## DATA TO EXAMINE:
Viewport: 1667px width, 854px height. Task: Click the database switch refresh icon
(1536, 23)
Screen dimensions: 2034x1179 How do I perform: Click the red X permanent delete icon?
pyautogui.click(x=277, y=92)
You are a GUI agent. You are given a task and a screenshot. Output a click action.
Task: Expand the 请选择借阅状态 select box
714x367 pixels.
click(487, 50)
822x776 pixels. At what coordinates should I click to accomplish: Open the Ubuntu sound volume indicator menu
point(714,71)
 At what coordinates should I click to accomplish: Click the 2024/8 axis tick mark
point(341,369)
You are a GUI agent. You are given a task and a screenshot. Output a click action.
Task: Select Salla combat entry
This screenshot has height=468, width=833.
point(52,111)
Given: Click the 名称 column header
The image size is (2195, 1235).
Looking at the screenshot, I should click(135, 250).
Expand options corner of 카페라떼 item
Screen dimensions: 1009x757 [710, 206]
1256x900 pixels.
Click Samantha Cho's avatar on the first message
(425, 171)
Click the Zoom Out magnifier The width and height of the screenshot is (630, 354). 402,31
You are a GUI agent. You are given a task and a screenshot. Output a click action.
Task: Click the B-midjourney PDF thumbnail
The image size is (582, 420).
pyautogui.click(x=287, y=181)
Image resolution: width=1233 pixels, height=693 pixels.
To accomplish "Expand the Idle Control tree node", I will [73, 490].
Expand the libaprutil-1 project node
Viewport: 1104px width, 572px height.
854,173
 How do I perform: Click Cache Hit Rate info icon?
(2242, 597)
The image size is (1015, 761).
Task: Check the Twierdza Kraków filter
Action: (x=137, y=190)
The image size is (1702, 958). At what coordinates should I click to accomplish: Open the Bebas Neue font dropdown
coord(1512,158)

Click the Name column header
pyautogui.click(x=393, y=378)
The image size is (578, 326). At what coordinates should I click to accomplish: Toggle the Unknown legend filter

## WHAT IS REQUIRED:
Nothing in the material should be left out; output it exactly.

## SOLUTION FOR THIS TASK:
Viewport: 1667px width, 854px height. Task: Click the database switch refresh icon
(1536, 23)
Screen dimensions: 2034x1179 How do I perform: Click the red X permanent delete icon?
pyautogui.click(x=277, y=92)
You are a GUI agent. You are given a task and a screenshot. Output a click action.
Task: Expand the 请选择借阅状态 select box
714x367 pixels.
click(487, 50)
822x776 pixels. At what coordinates should I click to accomplish: Open the Ubuntu sound volume indicator menu
point(714,71)
 At what coordinates should I click to accomplish: Click the 2024/8 axis tick mark
point(341,369)
You are a GUI agent. You are given a task and a screenshot. Output a click action.
Task: Select Salla combat entry
This screenshot has height=468, width=833.
point(52,111)
Given: Click the 名称 column header
The image size is (2195, 1235).
Looking at the screenshot, I should click(135, 250).
Expand options corner of 카페라떼 item
Screen dimensions: 1009x757 [710, 206]
1256x900 pixels.
Click Samantha Cho's avatar on the first message
(425, 171)
Click the Zoom Out magnifier The width and height of the screenshot is (630, 354). 402,31
You are a GUI agent. You are given a task and a screenshot. Output a click action.
Task: Click the B-midjourney PDF thumbnail
The image size is (582, 420).
pyautogui.click(x=287, y=181)
Image resolution: width=1233 pixels, height=693 pixels.
To accomplish "Expand the Idle Control tree node", I will [73, 490].
Expand the libaprutil-1 project node
Viewport: 1104px width, 572px height.
854,173
 How do I perform: Click Cache Hit Rate info icon?
(2242, 597)
The image size is (1015, 761).
Task: Check the Twierdza Kraków filter
Action: (x=137, y=190)
The image size is (1702, 958). At what coordinates should I click to accomplish: Open the Bebas Neue font dropdown
coord(1512,158)

Click the Name column header
pyautogui.click(x=393, y=378)
The image size is (578, 326). At what coordinates should I click to accomplish: Toggle the Unknown legend filter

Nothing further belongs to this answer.